Luna Park (NSW) Ltd v Tramways Advertising Pty Ltd (1938) 61 CLR 286
Pesec v Neo International Pty Ltd [2020] ACAT 34
Platt v Nutt (1988) 12 NSWLR 231
Watson v George (1953) 89 CLR 409
Tribunal: Presidential Member G McCarthy
Date of Orders: 2 December 2020
Date of Reasons for Decision: 2 December 2020
AUSTRALIAN CAPITAL TERRITORY
CIVIL & ADMINISTRATIVE TRIBUNAL AA 17/2020
BETWEEN:
ANTHONY PESEC
Appellant
AND:
NEO INTERNATIONAL PTY LTD 143 580 269
Respondent
APPEAL TRIBUNAL: Presidential Member G McCarthy
DATE: 2 December 2020
ORDER
The Tribunal orders that:
The application for appeal is dismissed.
…………………………………..
Presidential Member G McCarthy
REASONS FOR DECISION
Introduction
In May 2019, the applicant stood (unsuccessfully) for election to the Federal Parliament as a senator for the Australian Capital Territory.
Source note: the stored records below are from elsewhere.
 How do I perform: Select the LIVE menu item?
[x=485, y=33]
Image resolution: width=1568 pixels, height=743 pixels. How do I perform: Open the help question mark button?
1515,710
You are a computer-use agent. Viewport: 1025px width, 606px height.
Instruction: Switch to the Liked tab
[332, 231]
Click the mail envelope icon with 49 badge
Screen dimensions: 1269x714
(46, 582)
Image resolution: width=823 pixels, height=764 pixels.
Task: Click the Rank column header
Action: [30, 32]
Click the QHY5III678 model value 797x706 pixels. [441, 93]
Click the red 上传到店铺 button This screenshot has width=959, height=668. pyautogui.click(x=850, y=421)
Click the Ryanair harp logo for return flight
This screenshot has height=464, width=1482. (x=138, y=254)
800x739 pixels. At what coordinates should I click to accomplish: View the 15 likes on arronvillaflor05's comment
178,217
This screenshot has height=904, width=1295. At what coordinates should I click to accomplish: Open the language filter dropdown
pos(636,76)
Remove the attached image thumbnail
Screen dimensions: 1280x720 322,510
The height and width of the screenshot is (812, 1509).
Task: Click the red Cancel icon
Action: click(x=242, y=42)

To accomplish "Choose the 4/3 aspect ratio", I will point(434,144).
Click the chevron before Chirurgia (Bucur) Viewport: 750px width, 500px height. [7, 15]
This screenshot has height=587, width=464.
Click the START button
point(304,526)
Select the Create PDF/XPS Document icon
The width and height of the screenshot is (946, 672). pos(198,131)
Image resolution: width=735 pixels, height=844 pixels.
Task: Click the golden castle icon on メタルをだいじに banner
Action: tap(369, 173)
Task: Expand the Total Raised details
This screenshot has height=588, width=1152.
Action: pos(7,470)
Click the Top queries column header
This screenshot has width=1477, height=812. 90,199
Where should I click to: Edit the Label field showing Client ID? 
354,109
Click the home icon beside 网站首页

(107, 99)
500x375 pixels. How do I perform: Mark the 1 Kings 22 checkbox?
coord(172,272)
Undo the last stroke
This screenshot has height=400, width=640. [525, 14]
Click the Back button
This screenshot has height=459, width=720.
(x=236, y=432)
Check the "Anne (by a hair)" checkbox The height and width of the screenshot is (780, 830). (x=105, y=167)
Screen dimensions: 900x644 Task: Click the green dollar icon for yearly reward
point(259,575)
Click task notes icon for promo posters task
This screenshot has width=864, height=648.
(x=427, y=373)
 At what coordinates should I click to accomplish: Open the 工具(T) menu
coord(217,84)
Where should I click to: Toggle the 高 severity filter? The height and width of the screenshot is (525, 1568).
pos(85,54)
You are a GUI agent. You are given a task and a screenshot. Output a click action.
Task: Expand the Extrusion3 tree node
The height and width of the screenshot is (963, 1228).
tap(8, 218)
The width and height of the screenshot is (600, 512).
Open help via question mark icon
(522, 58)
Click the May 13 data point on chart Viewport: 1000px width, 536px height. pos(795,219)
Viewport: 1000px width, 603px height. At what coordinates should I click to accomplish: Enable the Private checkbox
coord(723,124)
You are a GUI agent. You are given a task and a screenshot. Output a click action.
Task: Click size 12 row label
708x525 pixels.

The election was held on 18 May 2019.
As part of his campaign for election, the applicant contracted with the respondent for it to distribute 165,000 ‘How to Vote’ flyers to letterboxes in the suburbs of Canberra for a contract price of $12,523.50 (the contract).
Clause 5 of the contract stated:
Letterbox Distribution Services
This section 5 applies to the letter box distribution service forming the whole or part of the services provided by GABA DESIGN PRINT DISTRIBUTION CANBERRA.
5.1 The Customer acknowledges and agrees that:
5.1.1 Its Materials for distribution may be distributed together with, and may be bundled with, materials of other customers of GABA DESIGN PRINT DISTRIBUTION CANBERRA, and
5.1.2 GABA DESIGN PRINT DISTRIBUTION CANBERRA does not guarantee full distribution of all materials to all households within the agreed distribution areas and accepts no liability for any failure to deliver to all households with agreed distribution areas. Factors beyond GABA DESIGN PRINT DISTRIBUTION CANBERRA’s control such as health and safety issues, hazardous conditions, adverse weather conditions, accessibility of letterboxes, signs on the letterboxes and the independent nature of GABA DESIGN PRINT DISTRIBUTION CANBERRA’s distribution contractors may adversely affect distribution. We confirm that the maximum achievable penetration level will be eighty percent excluding the ‘NO JUNK MAIL’ letterboxes.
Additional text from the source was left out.